Many tax pros across the country have recognized the potential Pandora’s box that results from so many employees working from home. What could be the problem? Well, in tax lingo there’s something known as a “Permanent Establishment” (PE) – typically a company’s fixed place of business. Having a PE in a location means that the company will generally have to pay tax in that jurisdiction – so the PE is an important concept.
So, if a company no longer maintains a physical workspace and employees are now working from home, where is the company’s PE? And are there implications for employees depending on the answer? The law firm McCarthy Tétrault has written a helpful article on the topic.
The first point to note is that, in the absence of a fixed place of business, the jurisdictions in which a company pays tax might have changed during COVID-19 depending on where employees are working. The reason? A company is generally considered to have a PE where an employee has a general authority to enter contracts on behalf of the corporation. So, if your company has senior employees working from home or another location in another province, a PE may exist there. Which means a tax liability might also exist in that jurisdiction.

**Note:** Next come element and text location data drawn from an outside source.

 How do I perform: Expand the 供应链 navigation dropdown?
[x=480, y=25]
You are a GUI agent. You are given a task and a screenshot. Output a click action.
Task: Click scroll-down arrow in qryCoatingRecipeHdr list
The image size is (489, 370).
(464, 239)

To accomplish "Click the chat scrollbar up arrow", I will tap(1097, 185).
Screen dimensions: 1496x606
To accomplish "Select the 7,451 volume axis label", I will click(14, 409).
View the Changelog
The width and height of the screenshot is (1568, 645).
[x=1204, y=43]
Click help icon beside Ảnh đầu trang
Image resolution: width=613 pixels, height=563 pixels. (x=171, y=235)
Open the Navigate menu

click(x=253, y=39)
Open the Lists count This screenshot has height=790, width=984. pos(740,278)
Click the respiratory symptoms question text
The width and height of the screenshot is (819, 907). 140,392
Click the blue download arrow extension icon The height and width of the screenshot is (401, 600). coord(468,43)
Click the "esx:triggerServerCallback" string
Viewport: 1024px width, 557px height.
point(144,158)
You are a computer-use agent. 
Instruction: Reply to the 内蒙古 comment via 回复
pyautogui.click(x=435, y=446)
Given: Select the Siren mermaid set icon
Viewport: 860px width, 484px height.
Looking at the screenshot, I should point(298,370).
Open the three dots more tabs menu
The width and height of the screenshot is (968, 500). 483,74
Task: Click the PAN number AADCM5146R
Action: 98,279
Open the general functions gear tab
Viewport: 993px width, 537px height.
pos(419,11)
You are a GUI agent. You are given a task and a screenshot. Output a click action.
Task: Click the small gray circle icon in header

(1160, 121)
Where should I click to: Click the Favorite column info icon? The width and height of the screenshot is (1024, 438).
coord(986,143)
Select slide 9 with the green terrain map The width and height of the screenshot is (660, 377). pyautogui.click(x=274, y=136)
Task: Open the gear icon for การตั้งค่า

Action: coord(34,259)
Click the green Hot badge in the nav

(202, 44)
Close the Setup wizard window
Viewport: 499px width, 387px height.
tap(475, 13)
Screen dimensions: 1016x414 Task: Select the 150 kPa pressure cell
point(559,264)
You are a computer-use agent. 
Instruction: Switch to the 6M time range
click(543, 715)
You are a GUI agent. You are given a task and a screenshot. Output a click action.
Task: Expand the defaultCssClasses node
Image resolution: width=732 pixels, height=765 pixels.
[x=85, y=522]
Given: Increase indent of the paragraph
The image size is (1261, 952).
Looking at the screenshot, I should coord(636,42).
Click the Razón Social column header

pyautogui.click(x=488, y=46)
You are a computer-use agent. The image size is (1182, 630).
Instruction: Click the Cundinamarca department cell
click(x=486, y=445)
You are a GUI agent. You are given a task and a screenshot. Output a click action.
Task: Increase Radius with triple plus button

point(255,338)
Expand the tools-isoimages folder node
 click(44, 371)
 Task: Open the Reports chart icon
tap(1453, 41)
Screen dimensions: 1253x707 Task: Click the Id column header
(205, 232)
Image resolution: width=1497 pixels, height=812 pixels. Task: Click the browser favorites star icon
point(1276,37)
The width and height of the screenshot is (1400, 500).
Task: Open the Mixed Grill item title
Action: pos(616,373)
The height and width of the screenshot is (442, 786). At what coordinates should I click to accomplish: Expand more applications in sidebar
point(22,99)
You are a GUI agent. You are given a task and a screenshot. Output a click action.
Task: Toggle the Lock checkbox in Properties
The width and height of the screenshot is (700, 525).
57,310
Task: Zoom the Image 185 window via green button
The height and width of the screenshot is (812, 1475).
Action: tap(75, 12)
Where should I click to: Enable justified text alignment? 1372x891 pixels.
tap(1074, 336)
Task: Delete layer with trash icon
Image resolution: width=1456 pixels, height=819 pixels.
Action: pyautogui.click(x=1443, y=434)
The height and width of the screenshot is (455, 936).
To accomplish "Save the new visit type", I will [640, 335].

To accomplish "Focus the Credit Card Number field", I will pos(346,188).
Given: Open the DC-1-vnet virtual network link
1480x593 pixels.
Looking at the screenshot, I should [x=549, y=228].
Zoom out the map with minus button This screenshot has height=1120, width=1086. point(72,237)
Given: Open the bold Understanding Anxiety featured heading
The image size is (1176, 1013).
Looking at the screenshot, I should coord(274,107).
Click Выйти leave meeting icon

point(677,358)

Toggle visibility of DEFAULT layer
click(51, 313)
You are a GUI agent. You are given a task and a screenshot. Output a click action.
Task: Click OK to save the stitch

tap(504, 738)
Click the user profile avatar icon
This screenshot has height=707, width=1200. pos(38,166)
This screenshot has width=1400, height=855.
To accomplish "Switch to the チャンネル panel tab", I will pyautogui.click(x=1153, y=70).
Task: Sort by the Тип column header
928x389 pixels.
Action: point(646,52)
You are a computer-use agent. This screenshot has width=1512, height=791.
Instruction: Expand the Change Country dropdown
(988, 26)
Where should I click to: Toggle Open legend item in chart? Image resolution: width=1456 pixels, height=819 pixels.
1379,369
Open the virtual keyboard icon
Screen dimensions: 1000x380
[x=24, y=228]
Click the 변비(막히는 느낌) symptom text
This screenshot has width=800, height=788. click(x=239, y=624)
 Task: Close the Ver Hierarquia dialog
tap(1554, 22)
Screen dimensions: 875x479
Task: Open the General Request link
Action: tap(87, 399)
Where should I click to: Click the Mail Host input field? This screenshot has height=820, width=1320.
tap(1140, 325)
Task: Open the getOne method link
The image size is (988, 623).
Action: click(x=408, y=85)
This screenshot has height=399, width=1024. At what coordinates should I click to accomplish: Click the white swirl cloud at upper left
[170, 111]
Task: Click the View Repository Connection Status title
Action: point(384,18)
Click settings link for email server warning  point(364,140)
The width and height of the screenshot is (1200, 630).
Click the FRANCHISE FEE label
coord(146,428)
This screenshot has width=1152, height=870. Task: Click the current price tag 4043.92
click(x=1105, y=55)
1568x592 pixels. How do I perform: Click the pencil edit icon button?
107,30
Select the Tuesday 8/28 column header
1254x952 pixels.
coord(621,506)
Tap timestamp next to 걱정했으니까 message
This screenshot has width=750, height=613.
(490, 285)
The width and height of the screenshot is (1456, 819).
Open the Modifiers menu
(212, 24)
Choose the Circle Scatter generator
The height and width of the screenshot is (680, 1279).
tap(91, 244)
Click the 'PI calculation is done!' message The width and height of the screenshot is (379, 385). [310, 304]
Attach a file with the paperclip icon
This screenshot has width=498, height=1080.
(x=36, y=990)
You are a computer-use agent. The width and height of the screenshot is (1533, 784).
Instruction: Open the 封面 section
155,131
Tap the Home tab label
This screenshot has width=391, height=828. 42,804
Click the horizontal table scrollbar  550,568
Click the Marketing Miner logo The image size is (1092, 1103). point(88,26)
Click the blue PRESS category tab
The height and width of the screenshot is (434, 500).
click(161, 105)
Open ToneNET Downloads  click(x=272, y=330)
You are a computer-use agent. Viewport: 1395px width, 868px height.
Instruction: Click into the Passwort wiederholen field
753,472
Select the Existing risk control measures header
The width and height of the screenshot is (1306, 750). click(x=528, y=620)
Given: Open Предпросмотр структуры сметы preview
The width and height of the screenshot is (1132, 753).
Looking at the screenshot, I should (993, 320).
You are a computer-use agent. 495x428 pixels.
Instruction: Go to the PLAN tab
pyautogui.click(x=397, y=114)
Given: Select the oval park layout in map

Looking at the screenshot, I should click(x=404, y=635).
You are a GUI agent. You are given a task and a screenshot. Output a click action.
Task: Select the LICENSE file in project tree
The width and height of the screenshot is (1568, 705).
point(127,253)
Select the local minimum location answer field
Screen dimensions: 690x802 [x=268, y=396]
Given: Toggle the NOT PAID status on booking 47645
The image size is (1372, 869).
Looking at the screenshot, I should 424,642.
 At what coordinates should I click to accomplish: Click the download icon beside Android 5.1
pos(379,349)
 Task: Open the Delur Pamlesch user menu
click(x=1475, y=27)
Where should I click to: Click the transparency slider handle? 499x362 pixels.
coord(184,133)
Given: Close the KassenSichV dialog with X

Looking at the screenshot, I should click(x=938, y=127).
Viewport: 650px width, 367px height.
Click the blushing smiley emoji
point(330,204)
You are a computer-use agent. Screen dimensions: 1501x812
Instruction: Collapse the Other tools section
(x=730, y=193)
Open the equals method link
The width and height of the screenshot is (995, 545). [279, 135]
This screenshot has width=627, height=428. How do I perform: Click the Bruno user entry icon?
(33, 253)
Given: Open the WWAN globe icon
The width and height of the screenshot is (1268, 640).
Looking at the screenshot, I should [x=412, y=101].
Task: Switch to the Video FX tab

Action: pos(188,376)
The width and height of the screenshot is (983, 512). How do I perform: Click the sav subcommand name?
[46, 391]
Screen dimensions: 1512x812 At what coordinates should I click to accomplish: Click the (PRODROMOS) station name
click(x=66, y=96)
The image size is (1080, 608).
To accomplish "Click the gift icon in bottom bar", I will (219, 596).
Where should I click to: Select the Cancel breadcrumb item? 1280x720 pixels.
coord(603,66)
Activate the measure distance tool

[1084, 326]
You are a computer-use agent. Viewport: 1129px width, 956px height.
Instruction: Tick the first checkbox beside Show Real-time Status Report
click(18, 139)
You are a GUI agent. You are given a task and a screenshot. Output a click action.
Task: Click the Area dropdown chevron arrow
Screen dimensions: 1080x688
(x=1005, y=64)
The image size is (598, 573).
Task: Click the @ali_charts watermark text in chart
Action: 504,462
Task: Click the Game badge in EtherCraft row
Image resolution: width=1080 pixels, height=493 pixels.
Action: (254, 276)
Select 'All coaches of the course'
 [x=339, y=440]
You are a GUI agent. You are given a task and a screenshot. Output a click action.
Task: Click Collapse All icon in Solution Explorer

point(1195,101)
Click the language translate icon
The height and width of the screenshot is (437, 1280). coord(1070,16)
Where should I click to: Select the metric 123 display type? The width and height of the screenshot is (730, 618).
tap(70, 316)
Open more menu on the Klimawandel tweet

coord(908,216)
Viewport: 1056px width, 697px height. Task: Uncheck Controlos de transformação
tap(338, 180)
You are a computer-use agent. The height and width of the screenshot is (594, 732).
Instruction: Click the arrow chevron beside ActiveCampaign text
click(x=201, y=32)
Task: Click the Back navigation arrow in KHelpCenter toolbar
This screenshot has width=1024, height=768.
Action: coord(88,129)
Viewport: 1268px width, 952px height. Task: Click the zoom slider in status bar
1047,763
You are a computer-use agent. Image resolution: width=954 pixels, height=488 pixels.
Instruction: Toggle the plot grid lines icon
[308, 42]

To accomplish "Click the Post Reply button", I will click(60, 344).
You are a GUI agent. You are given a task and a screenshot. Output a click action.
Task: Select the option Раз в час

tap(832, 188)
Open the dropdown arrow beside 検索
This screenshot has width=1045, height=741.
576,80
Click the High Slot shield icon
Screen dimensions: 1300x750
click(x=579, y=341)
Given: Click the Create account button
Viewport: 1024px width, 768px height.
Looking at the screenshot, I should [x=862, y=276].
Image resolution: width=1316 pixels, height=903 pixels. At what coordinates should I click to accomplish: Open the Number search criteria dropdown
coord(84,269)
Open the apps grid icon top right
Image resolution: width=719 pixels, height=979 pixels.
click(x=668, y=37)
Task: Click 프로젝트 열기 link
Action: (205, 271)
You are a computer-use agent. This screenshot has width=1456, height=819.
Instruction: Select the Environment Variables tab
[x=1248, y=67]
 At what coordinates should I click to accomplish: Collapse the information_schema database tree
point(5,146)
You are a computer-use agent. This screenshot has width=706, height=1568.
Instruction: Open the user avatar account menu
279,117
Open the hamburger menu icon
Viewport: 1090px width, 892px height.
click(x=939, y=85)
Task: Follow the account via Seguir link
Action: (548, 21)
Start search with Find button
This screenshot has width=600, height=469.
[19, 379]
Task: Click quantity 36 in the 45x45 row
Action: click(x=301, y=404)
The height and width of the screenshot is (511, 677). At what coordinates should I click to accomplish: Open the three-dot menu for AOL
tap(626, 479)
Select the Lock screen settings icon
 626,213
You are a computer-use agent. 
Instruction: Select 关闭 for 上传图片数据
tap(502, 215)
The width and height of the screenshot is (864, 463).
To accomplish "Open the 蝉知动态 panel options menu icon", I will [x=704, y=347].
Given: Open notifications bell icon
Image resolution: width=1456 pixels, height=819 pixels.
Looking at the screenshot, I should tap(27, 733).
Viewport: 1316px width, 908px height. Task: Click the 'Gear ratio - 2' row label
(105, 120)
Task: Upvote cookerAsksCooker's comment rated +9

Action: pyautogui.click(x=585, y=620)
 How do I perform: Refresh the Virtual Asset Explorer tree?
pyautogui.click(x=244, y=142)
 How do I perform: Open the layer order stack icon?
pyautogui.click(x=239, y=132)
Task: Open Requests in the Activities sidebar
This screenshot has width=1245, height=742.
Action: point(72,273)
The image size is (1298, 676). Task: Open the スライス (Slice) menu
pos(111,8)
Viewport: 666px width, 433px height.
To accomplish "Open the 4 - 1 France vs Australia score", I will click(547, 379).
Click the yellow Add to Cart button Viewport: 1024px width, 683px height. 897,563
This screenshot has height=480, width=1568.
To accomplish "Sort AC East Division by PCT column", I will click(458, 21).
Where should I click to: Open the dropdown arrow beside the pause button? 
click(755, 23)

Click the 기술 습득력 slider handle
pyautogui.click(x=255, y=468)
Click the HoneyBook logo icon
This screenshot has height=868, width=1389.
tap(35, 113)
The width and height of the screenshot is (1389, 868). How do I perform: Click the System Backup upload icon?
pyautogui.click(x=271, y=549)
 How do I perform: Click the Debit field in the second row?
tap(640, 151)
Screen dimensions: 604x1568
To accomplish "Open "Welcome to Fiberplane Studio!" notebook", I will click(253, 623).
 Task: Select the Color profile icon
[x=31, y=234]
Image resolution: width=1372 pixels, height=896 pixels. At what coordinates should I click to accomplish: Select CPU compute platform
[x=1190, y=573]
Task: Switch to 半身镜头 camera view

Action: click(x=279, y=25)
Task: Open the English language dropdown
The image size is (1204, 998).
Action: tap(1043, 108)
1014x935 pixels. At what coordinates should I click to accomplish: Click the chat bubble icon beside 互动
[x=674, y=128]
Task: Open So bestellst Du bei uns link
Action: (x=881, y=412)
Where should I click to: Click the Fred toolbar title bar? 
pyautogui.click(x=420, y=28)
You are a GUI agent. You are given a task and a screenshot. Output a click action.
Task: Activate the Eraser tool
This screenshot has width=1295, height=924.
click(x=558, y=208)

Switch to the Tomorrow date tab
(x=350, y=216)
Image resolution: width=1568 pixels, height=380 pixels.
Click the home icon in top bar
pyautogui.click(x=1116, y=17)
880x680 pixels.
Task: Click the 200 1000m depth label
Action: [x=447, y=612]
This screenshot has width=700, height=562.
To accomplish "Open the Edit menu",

Secondly, an employer is required to deduct withholding taxes from salary, wages or other remuneration in particular jurisdictions, which might have changed. Each province imposes its own tax rates, and the amount of the payroll deductions are calculated based on the rates of the province where the employee reports for work. If the employee’s home office is a PE of the employer, the employer may be required to change its payroll withholding rate for a different jurisdiction.
Thirdly, the employee may be affected here. Your personal tax liability will depend on whether you’re resident in the province where your employer is located, or where your home office is located. Generally, you’ll be considered resident for tax purposes in the province in which you reside on Dec. 31 each year. But what does “residence” in a province look like? You’ll generally be resident where you have significant residential ties, the most important of which include the availability of a dwelling place, the location of your spouse or common-law partner, and the location of your dependants.
From an analysis of the law, court decisions and government pronouncements, McCarthy Tétrault concluded that:
- An employee’s home office is not normally considered to be a “fixed place of business” of the employer, provided the home office is not objectively identified with the business of the employer (no signage with the employer’s name, for example). So, a home office should generally not result in a fixed place of business (PE) of the employer.
- A home office is generally not considered to be an “establishment” of the employer for payroll withholding purposes, so that an employee who works full-time from home in a particular province is generally not considered to report for work at an establishment of the employer in that province solely by virtue of the home office. So, the employee is generally deemed to report for work at the establishment of the employer from which their remuneration is paid.
- Having said these things, an employee working from home may cause the corporate employer to be deemed to have a PE in that province if the employee has a general authority to contract on behalf of the corporation. General authority to contract normally exists if the employee, in the ordinary course of business, can bind the corporation, without prior approval. This can create issues for the company’s jurisdiction for tax liability and an employee’s payroll taxes.